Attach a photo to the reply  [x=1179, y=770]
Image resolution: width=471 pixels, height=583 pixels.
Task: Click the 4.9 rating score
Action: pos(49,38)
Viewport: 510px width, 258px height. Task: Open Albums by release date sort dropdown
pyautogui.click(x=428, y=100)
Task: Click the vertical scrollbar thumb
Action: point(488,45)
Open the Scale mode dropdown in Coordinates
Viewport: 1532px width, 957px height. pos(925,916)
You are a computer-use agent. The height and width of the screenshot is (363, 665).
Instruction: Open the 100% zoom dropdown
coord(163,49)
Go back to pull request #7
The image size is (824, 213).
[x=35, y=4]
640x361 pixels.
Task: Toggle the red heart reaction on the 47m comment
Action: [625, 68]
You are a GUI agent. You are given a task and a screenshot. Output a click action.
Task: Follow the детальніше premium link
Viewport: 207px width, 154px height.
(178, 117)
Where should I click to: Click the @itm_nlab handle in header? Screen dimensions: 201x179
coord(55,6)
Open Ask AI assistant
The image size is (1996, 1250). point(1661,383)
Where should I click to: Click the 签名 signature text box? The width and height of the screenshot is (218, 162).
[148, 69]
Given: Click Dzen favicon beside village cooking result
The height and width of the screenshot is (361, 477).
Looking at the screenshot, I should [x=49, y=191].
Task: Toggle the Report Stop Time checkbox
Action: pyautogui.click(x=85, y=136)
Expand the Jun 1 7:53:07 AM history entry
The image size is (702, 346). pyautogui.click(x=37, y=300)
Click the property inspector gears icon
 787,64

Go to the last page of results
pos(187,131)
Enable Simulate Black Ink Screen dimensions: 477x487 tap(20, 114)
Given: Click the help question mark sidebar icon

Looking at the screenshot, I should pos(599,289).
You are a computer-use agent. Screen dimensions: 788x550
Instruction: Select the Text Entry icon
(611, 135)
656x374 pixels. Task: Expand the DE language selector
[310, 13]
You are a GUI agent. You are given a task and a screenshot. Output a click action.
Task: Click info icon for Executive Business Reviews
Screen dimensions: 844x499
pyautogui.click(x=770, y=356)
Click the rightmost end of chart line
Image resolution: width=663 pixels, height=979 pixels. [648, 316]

———

Task to complete — Reproduce the entries from the line containing "Open Ask AI assistant" through the final entry, changing "Screen dimensions" to "Display size" wherever it occurs and leaving all other text unchanged.

Written answer —
Open Ask AI assistant
The image size is (1996, 1250). point(1661,383)
Where should I click to: Click the 签名 signature text box? The width and height of the screenshot is (218, 162).
[148, 69]
Given: Click Dzen favicon beside village cooking result
The height and width of the screenshot is (361, 477).
Looking at the screenshot, I should [x=49, y=191].
Task: Toggle the Report Stop Time checkbox
Action: pyautogui.click(x=85, y=136)
Expand the Jun 1 7:53:07 AM history entry
The image size is (702, 346). pyautogui.click(x=37, y=300)
Click the property inspector gears icon
 787,64

Go to the last page of results
pos(187,131)
Enable Simulate Black Ink Display size: 477x487 tap(20, 114)
Given: Click the help question mark sidebar icon

Looking at the screenshot, I should pos(599,289).
You are a computer-use agent. Display size: 788x550
Instruction: Select the Text Entry icon
(611, 135)
656x374 pixels. Task: Expand the DE language selector
[310, 13]
You are a GUI agent. You are given a task and a screenshot. Output a click action.
Task: Click info icon for Executive Business Reviews
Display size: 844x499
pyautogui.click(x=770, y=356)
Click the rightmost end of chart line
Image resolution: width=663 pixels, height=979 pixels. [648, 316]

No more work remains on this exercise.